文本段落 ▸
◇ ◇ ◇ ◇ ◇ ◇ ◇

1.6.3 APM 集成(应用性能监控)
添加 Elastic APM:
# 在 docker-compose.yml 中添加 APM 服务
apm-server:
image: docker.elastic.co/apm/apm-server:8.9.0
ports:
- "8200:8200"
environment:
- output.elasticsearch.hosts=["elasticsearch:9200"]
networks:
- elk-network
在 Java 应用中配置 APM:
# application.properties
elastic.apm.server_url=http://apm-server:8200
elastic.apm.service_name=plugin-manager
elastic.apm.application_packages=com.yourcompany
1.7 维护与优化
1.7.1 日志保留策略
在 Elasticsearch 中配置 ILM(索引生命周期管理):
# 创建生命周期策略
curl -X PUT "localhost:9200/_ilm/policy/logs-policy" -H 'Content-Type: application/json' -d'
{
"policy": {
"phases": {
"hot": {
"min_age": "0ms",
"actions": {
"rollover": {
"max_size": "50gb",
"max_age": "30d"
}
}
},
"delete": {
"min_age": "60d",
"actions": {
"delete": {}
}
}
}
}
}'
1.7.2 性能调优
Elasticsearch:
environment: - ES_JAVA_OPTS=-Xms4g -Xmx4g - indices.query.bool.max_clause_count=10000
Logstash:
# 在 logstash.conf 中添加 pipeline: workers: 4 batch.size: 125
Filebeat:
queue: mem: events: 4096 flush.min_events: 512
1.8 故障排除
1.8.1 常见问题解决
日志未显示在 Kibana 中
# 检查 Filebeat 日志 docker logs filebeat # 测试 Logstash 连接 docker exec filebeat filebeat test output
Elasticsearch 磁盘空间不足
# 清理旧索引 curl -X DELETE "localhost:9200/logs-2023.06.*" # 调整存储策略 curl -X PUT "localhost:9200/_cluster/settings" -H 'Content-Type: application/json' -d' { "persistent": { "cluster.routing.allocation.disk.watermark.low": "85%", "cluster.routing.allocation.disk.watermark.high": "90%" } }'
高负载下的性能问题
# 查看热点线程 curl "localhost:9200/_nodes/hot_threads?threads=10" # 调整索引刷新间隔 curl -X PUT "localhost:9200/logs-*/_settings" -H 'Content-Type: application/json' -d' { "index": { "refresh_interval": "30s" } }'
1.9 安全加固
启用 Elasticsearch 安全功能
environment: - xpack.security.enabled=true - ELASTIC_PASSWORD=YourSecurePassword
配置 HTTPS
# 生成证书 docker run --rm -v $(pwd)/certs:/certs elasticsearch:8.9.0 \ bin/elasticsearch-certutil ca --pass secret --out /certs/elastic-stack-ca.p12 # 在配置中引用证书 volumes: - ./certs:/usr/share/elasticsearch/config/certs environment: - xpack.security.http.ssl.enabled=true - xpack.security.http.ssl.keystore.path=certs/elastic-stack-ca.p12
网络隔离
networks: elk-network: internal: true
此 ELK Stack 部署提供了完整的日志监控解决方案,从日志收集、处理到可视化分析。您可以根据实际需求调整资源配置和保留策略,对于生产环境,强烈建议启用安全功能并配置适当的访问控制。

◇ ◇ ◇ ◇ ◇ ◇ ◇

任务说明 ▸ 从上面这篇 ELK Stack 部署说明的最后一句之后接着往下写。

数据条目 ▸

◇ ◇ ◇ ◇ ◇ ◇ ◇

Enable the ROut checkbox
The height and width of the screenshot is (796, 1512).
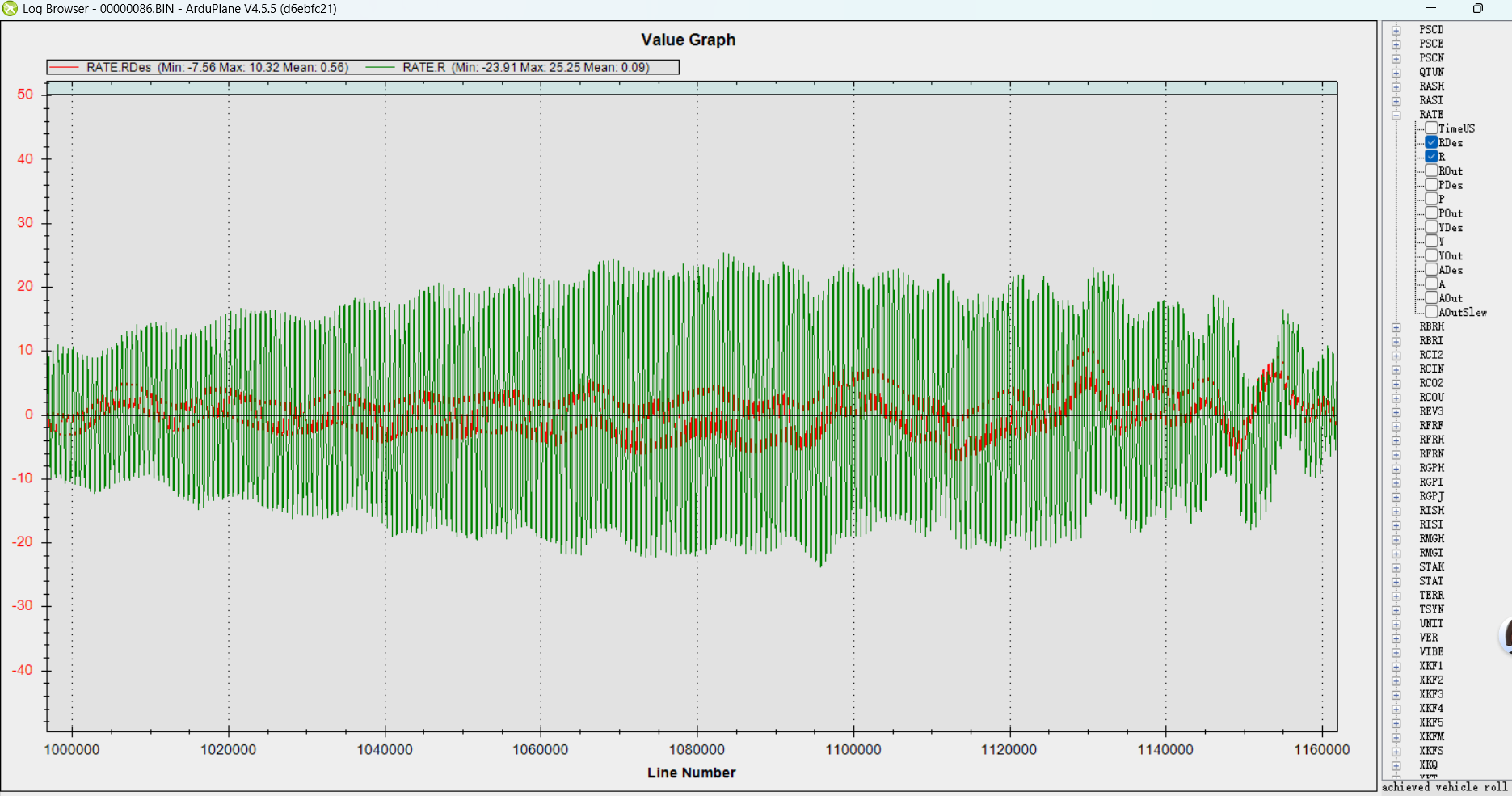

◇ ◇ ◇ ◇ ◇ ◇ ◇

输出结果 ▸
2 elk使用
2.1 Docker 容器日志查看(基础)
2.1.1 查看单个容器日志
# 查看 plugin-manager 容器日志
docker logs plugin-manager
# 实时跟踪日志
docker logs -f --tail 100 plugin-manager
# 查看最近5分钟日志
docker logs --since 5m plugin-manager
2.1.1 查看所有容器日志
# 一键查看所有容器日志
docker-compose logs -f --tail=50
# 按服务名过滤
docker-compose logs -f plugin-manager
2.1.3 高级日志筛选
# 过滤包含 ERROR 的日志行
docker logs plugin-manager 2>&1 | grep ERROR
# 使用 jq 解析 JSON 日志
docker logs plugin-manager --tail 100 | jq .
2.2 ELK 日志查看(生产级方案)
2.2.1 Kibana 控制台访问
打开浏览器访问:
http://<服务器IP>:5601
进入 Discover 页面
创建索引模式:
logs-*
(时间字段选择@timestamp
)使用 KQL 查询:
service : "plugin-manager" and log_level : "ERROR"
2.2.2 常用 Kibana 查询示例
查询目的 | KQL 语句 |
---|---|
特定服务 | service : "plugin-manager" |
错误日志 | log_level : "ERROR" |
时间范围 | @timestamp >= now-15m |
日志内容 | message : "TimeoutException" |
组合查询 | service : "plugin-manager" and log_level : "WARN" |
2.2.3 创建仪表板
- 进入 Dashboard → Create dashboard
- 添加可视化组件:
- 日志级别分布(饼图)
- 请求延迟百分位(直方图)
- 异常趋势(时间序列)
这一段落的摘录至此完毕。